Originally created 10/20/06

Flu shot supply will fill demand

AIKEN - Local residents shouldn't have problems getting a flu shot this year.

Aiken County is receiving 2,000 of South Carolina's supply of the vaccine, and health workers are distributing more than that in the 13 counties around Augusta.

Health officials say that they doubt there will be a shortage of the flu vaccine this year.

There's been "a phenomenal jump up in availability" when compared to shortages a couple of years ago, said Clair Boatwright, spokeswoman for the South Carolina Department of Health and Environmental Control.

A record 100 million doses of the flu shot will be delivered this year by four manufacturers, and the Centers for Disease Control predicts that three-quarters of those will be distributed by the end of October.

South Carolina health officials ordered about 275,000 of those doses, Ms. Boatwright said.

The agency has scheduled dozens of flu shot clinics around the state, including five in Aiken County beginning next week.

Unlike years past, Ms. Boatwright said, the state is not restricting the flu shots to those considered at risk.

Anyone who can pay the $25 fee - or has it covered under Medicare or Medicaid - can get vaccinated.

"This year, there's no expectation that there should be a problem for anyone who wants one," Ms. Boatwright said.

Georgia's also flush with the shots.

The East Central Health District received 2,210 flu shots Thursday to distribute to the 13 counties around Augusta and is expecting another, slightly smaller, shipment by Nov. 9, said Melba McNorrill, child health and immunization coordinator for the district.

The district had received and distributed 1,950 shots earlier, she said. Flu season in the area typically doesn't peak until after Christmas and in the past few years the district has given the shots through March, Mrs.

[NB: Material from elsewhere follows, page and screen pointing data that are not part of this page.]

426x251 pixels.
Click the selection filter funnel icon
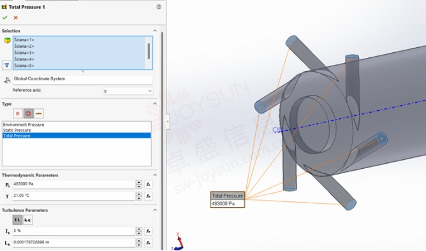(7, 65)
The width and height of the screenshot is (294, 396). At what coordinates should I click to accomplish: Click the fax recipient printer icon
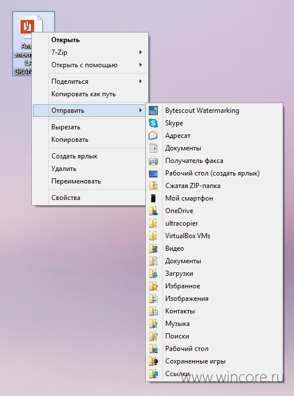point(153,161)
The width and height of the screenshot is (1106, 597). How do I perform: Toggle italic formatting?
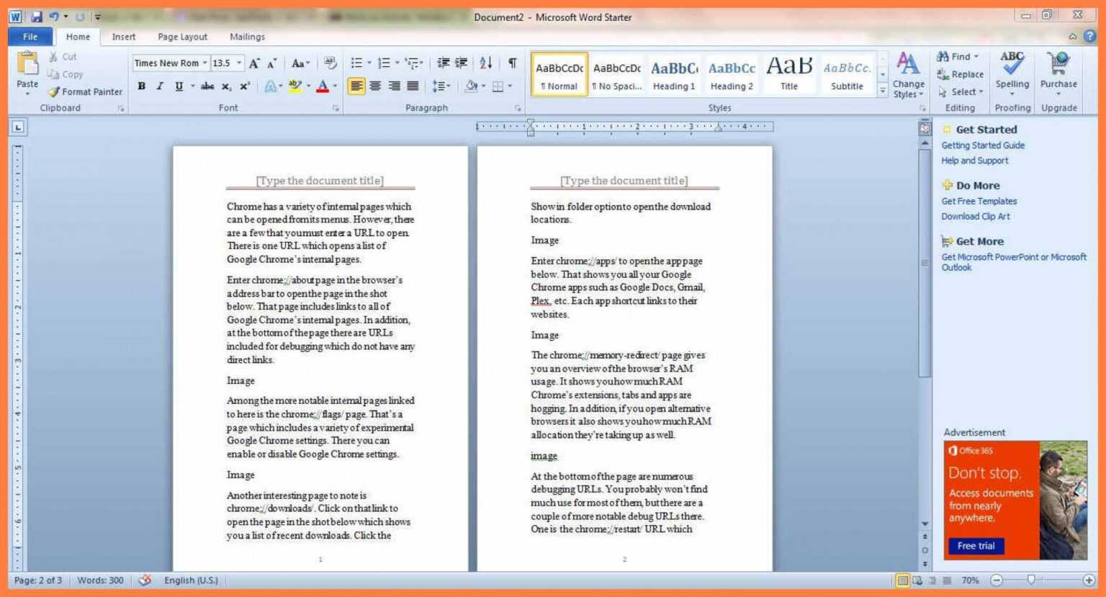(x=159, y=86)
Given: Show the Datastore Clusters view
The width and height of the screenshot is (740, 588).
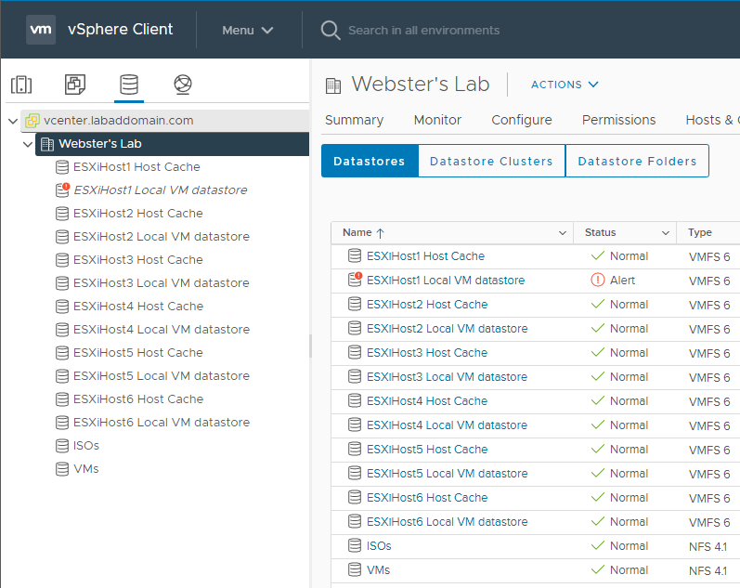Looking at the screenshot, I should click(491, 161).
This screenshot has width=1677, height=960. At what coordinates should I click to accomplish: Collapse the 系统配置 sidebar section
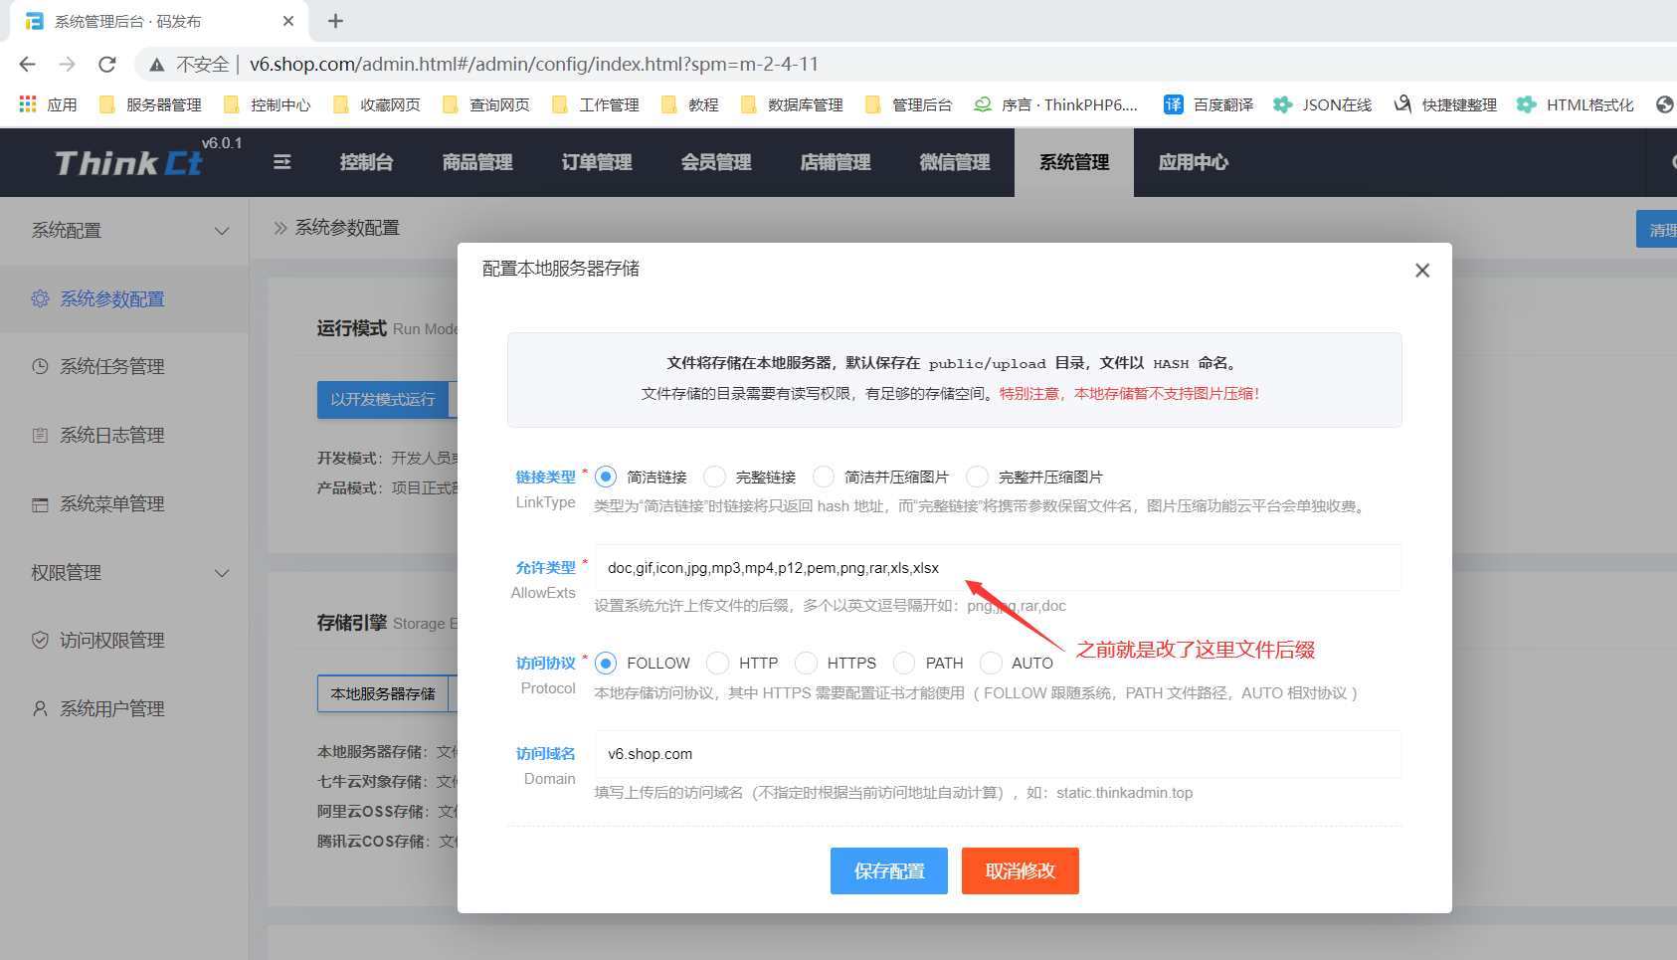[222, 231]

McNorrill said.

"So we encourage the public to get their flu shot through December and January and even February," she said.

Although the maker of flu shots for children said this week that the vaccines for those 3 and younger would be delayed - sparking concerns that children won't be vaccinated in time to ward off the virus - health officials here aren't worried.

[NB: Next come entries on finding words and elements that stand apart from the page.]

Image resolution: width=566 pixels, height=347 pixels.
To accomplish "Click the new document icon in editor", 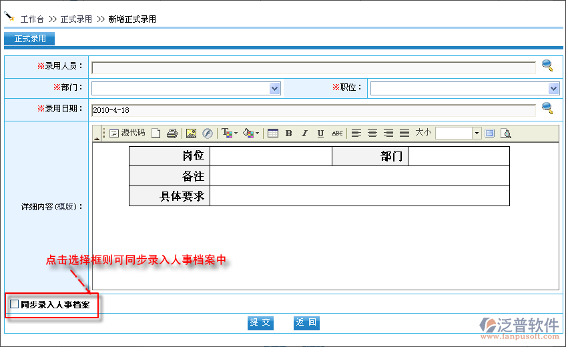I will (156, 133).
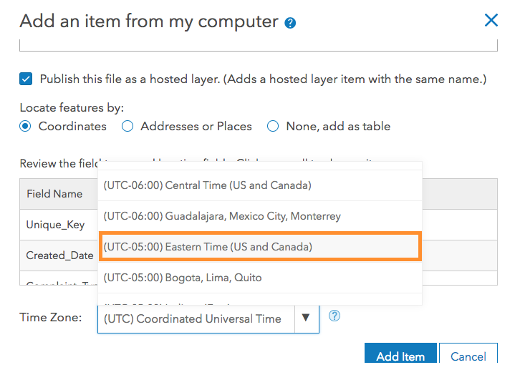Click the Unique_Key field row
515x375 pixels.
(x=56, y=225)
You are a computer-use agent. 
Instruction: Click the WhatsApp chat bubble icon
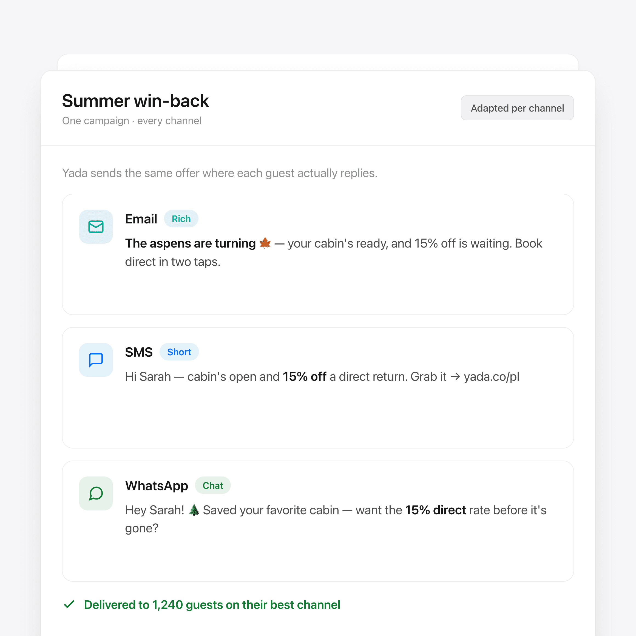[x=96, y=493]
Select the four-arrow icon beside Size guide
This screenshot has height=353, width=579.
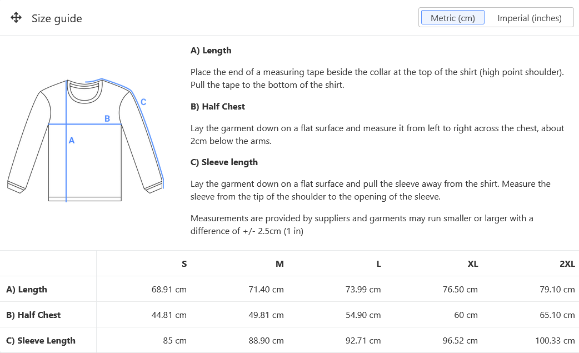coord(16,17)
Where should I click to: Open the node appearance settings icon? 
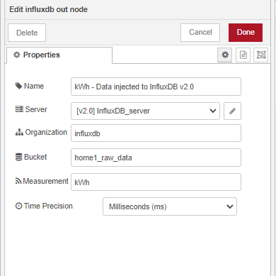(x=261, y=55)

Danielle Wong Moores, spokeswoman for Medical College of Georgia Hospital and Clinics, said her agency has already received one of two shipments of FluZone.

"It's just a temporary delay," she said. "It happens sometimes."

Staff Writer Tom Corwin contributed to this story.

Reach Sandi Martin at (803) 648-1395, ext. 111, or sandi.martin@augustachronicle.com.


- Tuesday at the University of South Carolina Aiken at 471 University Parkway in Aiken

- Nov. 15 at the Jackson Municipal Building at 106 Main St. in Jackson

- Nov. 16, 20 and 30 at the Aiken County Council building at 726 Richland Ave. W. in Aiken

- Nov. 27 at New Ellenton City Hall at 200 Main St. in New Ellenton

- Nov. 14, 21 at 802 E. Martintown Road, Suite 170 in North Augusta.

No appointments are necessary, and the cost is $25 or free for those with eligible coverage under Medicare and Medicaid.

Other flu clinics in South Carolina can be found by visiting the Web site, www.mrnc.org/fcf. DHEC officials urge residents using the site to contact the private clinics to confirm the information and prices. DHEC does not oversee the private clinics.


Richmond County Health Department received a small batch of shots and was going to begin giving them out during normal clinic hours today from 8 a.m. to 5 p.m., said county nurse manager Pat Coppett.